## Brief:
Word for word, give the records again, dropping any picture they hold.

───── Exercise materials

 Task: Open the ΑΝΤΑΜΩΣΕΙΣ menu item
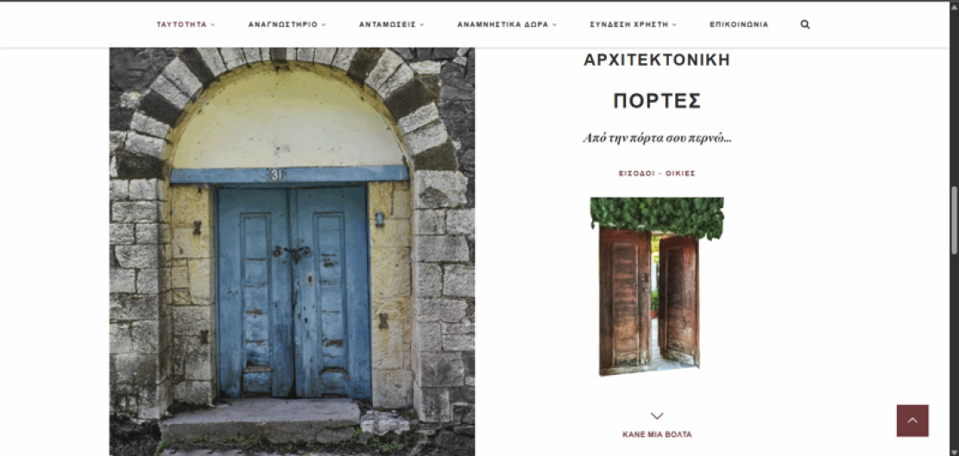click(x=388, y=24)
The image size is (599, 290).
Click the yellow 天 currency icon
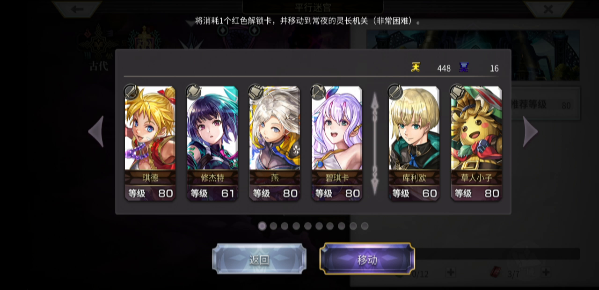[x=416, y=67]
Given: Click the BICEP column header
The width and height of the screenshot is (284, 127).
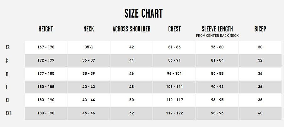Looking at the screenshot, I should pyautogui.click(x=260, y=29).
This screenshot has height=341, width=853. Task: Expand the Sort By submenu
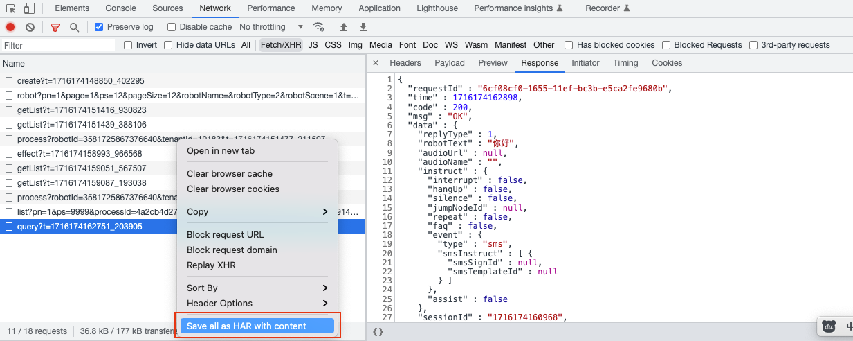[256, 288]
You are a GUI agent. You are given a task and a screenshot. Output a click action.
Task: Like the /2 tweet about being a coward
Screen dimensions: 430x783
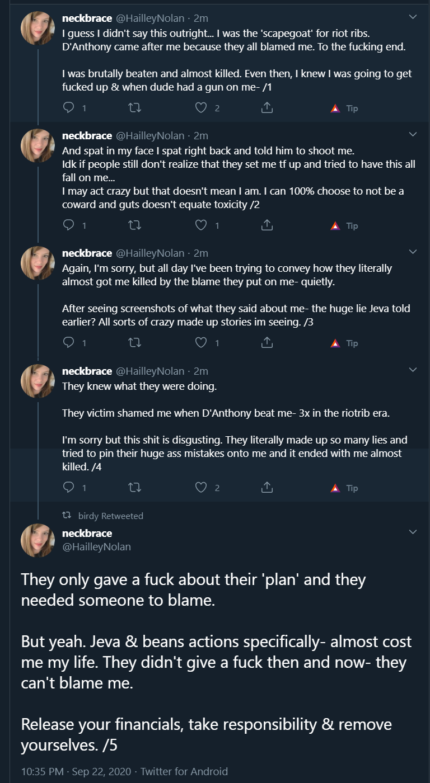(200, 225)
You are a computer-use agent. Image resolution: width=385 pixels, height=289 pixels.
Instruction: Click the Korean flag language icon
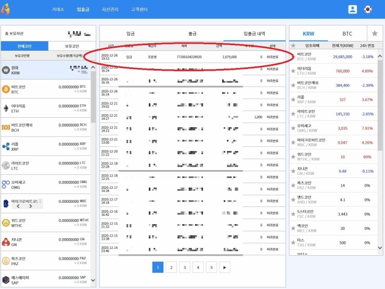click(x=368, y=9)
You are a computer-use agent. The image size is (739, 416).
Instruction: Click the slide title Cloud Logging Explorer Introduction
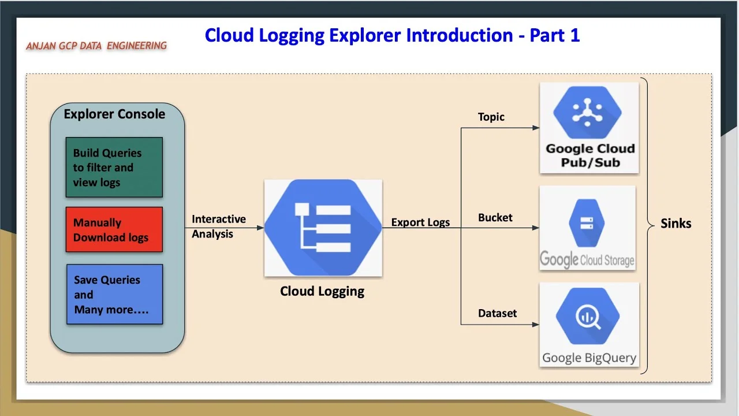click(x=392, y=35)
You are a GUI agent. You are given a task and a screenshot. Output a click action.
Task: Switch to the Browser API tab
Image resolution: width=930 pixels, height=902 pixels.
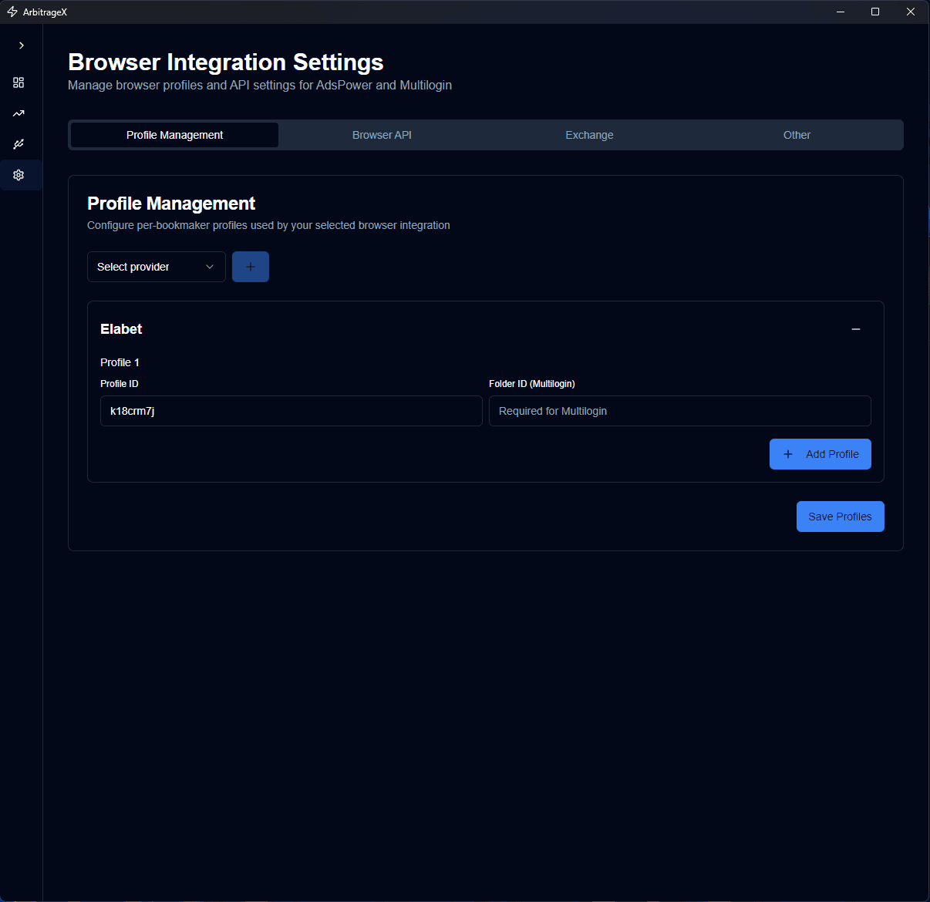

──────────

## Result of this task:
 Task: Open the ΑΝΤΑΜΩΣΕΙΣ menu item
click(x=388, y=24)
The image size is (599, 290).
Click the yellow 天 currency icon
[x=416, y=67]
Given: Click the BICEP column header
The width and height of the screenshot is (284, 127).
Looking at the screenshot, I should pyautogui.click(x=260, y=29).
This screenshot has height=341, width=853. Task: Expand the Sort By submenu
[256, 288]
You are a GUI agent. You are given a task and a screenshot. Output a click action.
Task: Like the /2 tweet about being a coward
Screen dimensions: 430x783
(200, 225)
You are a computer-use agent. Image resolution: width=385 pixels, height=289 pixels.
Instruction: Click the Korean flag language icon
click(x=368, y=9)
You are a computer-use agent. The image size is (739, 416).
Instruction: Click the slide title Cloud Logging Explorer Introduction
click(x=392, y=35)
You are a GUI agent. You are given a task and a screenshot. Output a click action.
Task: Switch to the Browser API tab
Image resolution: width=930 pixels, height=902 pixels.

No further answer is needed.